▸ **EXERCISE**:
For this exercise, output the line containing "The width and" and all lines after it to the end of the records, exactly, with no other content.

Segment Open

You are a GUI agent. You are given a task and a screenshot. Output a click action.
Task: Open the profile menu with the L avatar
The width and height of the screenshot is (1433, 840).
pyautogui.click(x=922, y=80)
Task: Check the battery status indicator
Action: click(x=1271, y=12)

Segment Closed

▸ **WORKED SOLUTION**:
The width and height of the screenshot is (1433, 840).
pyautogui.click(x=922, y=80)
Task: Check the battery status indicator
Action: click(x=1271, y=12)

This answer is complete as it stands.